- Born: 20 December 1922 Yazyavan, Uzbekistan
- Died: 1 August 2007 (aged 84) Tashkent, Uzbekistan
- Occupation: singer
- Awards: People’s Artist of the Uzbek SSR, Uzbek State Order of El-Yurt

= Berta Dovidova =

Uzbek and Soviet singer

Berta Dovidova (Берта Довидова; 20 December 1922, Yozyovon – 1 August 2007, Tashkent) (sometimes referred to as Berta Davidova or Davydova) was an Uzbek and Soviet singer and music teacher, and recipient of the People's Artist of the Uzbek SSR (1964). She is best known as the first female performer of maqams, the traditional musical style of Central Asia.

== Life ==
Berta Dovidova was born on 20 December 1922 in Yozyovon, Uzbek SSR. Her parents were Bukharan Jews. When Dovidova was 11 or 12 years old her father died, and she moved with her family to Tashkent to live with her uncle, her mother's brother.

When Dovidova graduated from the 4th grade of school, she was admitted to the Medical College named after Y. Akhunbabayev, and after graduating in 1938 worked until 1941 as a nurse in the old town polyclinic. With the outbreak of the World War II she worked at the Tashkent military hospital for three years.

In 1943, an ensemble led by the noted Uzbek musician and composer Yunus Rajabiy visited the hospital where Dovidova worked, and after hearing Dovidova sing, invited her to work at Tashkent Radio. Davidova joined the choir under the Uzbek Radio and Television Committee in 1943 and became a member of the Uzbek ensemble in 1945.

== Career ==
In 1958, the Maqam ensemble under the State Committee on Television and Radio Broadcasting of Uzbekistan under the leadership of Yunus Rajabiy was created. Dovidova was a leading singer in the Maqam ensemble of the State Committee for Radio and Television beginning in 1960.

Dovidova was the first female performer of maqams, the traditional music style of Central Asia.

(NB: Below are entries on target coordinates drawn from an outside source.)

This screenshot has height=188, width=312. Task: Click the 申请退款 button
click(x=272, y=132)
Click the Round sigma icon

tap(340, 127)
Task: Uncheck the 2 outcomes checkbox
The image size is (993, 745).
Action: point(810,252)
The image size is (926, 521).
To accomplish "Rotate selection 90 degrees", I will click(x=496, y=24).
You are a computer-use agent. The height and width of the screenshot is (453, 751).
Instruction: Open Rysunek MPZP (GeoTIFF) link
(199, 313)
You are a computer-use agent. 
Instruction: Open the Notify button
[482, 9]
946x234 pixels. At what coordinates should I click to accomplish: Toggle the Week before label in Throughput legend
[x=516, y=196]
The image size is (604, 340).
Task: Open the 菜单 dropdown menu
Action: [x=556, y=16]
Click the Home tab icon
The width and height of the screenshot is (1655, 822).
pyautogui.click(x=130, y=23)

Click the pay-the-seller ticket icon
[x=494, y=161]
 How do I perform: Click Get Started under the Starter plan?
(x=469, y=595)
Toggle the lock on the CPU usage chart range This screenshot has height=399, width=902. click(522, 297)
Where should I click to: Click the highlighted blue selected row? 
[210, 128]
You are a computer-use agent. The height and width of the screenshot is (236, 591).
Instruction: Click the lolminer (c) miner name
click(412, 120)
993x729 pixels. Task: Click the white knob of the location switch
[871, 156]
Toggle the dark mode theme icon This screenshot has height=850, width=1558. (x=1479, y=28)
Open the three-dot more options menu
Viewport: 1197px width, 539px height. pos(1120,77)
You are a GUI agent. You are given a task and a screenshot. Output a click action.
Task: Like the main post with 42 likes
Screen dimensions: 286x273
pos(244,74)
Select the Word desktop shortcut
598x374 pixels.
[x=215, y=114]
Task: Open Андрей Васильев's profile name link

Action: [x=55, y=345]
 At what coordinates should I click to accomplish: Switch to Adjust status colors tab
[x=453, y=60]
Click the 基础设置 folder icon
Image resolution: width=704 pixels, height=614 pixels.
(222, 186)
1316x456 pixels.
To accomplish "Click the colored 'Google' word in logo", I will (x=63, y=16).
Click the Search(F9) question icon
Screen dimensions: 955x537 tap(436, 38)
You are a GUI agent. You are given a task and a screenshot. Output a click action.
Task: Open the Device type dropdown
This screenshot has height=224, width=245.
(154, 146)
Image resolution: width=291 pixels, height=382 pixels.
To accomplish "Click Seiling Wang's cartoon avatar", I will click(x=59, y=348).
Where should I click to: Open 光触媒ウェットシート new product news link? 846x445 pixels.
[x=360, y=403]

In 1964, Dovidova was awarded a title of People's Artist of Uzbek SSR.

Dovidova's repertoire consisted of maqams and classical songs: “Munojot”, “Bayot II”, “Bayot V”, “Nasri bayot”, “Talkini bayot”, “Taronai bayot”, “Samarkand ushshoghi”, “Figon”, “Dugoh”, “Khayolim senda”, classical and modern songs such as "Yor Armugoni", "Dilnavozim", "Gulistonim mening", "Bakht", "Kuylagaiman", "Yodimdasiz". Her songs were included to the “Golden Fund” of Uzbek radio.

In 1975, a TV film “Munojot” (“A prayer”) was shot about Davidova.

In 1999, she was awarded Uzbek State Order of El-Yurt (Honor of Country).

Berta Dovidova died on 1 August 2007 in Tashkent.

In 2013, a Dovidova commemoration meeting took place at the Center for National Arts in Tashkent organized by the Fund Forum and the State Conservatory.

== Personal life ==
In 1948, Dovidova married military doctor Rakhim Makhmudov, but they got divorced soon afterwards. She raised their son alone.